Tapping into support from different Amazon teams, Hatch debuted a new sleep IoT device for adults at CES 2020. Called Restore, the new product helps users to create and adhere to sleep routines. It has a reading light and a sound library, offers personalized sleep content, and features a sunrise alarm.

“Sleep science is very similar for adults and for kids,” Weiss explains. “Ultimately, to get good sleep, it’s important to create routine. In order for people to follow through with the routine, it’s got to be easy, personalized, and capable of adjusting as needs change.”

Designing a Personalized Sleep Device for Grown-Ups

Hatch Restore is based on the same technology as Rest, which helped Weiss build it a lot quicker. Still, her team faced a technical challenge, which stemmed from the different approaches of designing products for kids and for adults. Hatch Restore is for adults, and Weiss’ team had to design a UX that would provide them with personalized options.

As anyone suffering from insomnia can attest to, turning off the lights to fall asleep might work for babies, but not for adults. The Hatch team’s solution to the design challenge was to use easy-to-understand onboarding, including a five-question sleep quiz, to create an easy-to-use, personalized sleep routine.

“It actually helps you get good sleep by virtue of design,” Weiss says. “The personalized sleep routine is designed to help you fall asleep, stay asleep, get back to sleep (if you need), and then wake up feeling rested.”

Hatch is working on incorporating more voice functionality into all of the products. In the near future Restore users will be able to experience truly personalized sleep and wake routines by putting away their mobile devices to wind down at night and by controlling morning alarms using their voice, Weiss says.

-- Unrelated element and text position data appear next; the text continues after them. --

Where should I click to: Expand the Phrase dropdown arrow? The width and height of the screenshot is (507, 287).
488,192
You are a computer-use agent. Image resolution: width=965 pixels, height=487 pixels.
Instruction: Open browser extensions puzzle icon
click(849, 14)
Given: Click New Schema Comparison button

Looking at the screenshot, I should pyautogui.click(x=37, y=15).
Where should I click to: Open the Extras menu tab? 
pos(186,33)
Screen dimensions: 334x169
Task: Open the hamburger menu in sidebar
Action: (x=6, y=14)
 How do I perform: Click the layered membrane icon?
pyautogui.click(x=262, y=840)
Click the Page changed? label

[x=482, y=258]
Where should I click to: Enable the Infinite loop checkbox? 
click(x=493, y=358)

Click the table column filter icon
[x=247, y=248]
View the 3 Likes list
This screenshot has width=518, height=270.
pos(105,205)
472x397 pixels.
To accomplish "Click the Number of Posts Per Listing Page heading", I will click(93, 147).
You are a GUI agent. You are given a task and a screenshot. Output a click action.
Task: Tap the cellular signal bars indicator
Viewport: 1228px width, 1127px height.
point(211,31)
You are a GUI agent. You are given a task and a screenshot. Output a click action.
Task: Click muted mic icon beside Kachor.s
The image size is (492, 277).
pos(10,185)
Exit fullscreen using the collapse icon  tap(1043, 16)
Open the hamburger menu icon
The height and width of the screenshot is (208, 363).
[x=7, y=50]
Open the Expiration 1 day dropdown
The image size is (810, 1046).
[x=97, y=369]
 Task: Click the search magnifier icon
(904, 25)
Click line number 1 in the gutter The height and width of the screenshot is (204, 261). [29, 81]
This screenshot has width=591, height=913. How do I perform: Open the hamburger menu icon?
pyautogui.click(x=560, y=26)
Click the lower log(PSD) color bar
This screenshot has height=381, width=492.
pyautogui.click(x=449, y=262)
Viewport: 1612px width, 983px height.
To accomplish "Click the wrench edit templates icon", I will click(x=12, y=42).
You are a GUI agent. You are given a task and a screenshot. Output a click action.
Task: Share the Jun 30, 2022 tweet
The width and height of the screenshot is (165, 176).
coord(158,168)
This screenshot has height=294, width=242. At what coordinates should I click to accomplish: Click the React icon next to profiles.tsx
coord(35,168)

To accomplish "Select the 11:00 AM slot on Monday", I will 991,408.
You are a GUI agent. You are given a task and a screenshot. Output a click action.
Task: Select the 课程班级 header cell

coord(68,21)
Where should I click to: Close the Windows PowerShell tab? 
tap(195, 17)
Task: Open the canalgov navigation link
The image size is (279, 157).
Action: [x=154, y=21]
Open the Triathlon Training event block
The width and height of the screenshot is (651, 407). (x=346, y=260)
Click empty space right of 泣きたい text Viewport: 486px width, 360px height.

“I think every product, every electronic, will have some sort of voice function,” Weiss says. “There's no question that it's a big part of our roadmap.”

Weiss added that the ability to design both great software and hardware solutions provides a long-term competitive advantage. “Our mission is to design elegant solutions that people are proud and happy to have in their bedrooms,” she says.

As voice technology advances, Weiss believes that Hatch, with the Alexa Fund at its side, is in a prime position to design innovative IoT devices for smart bedrooms.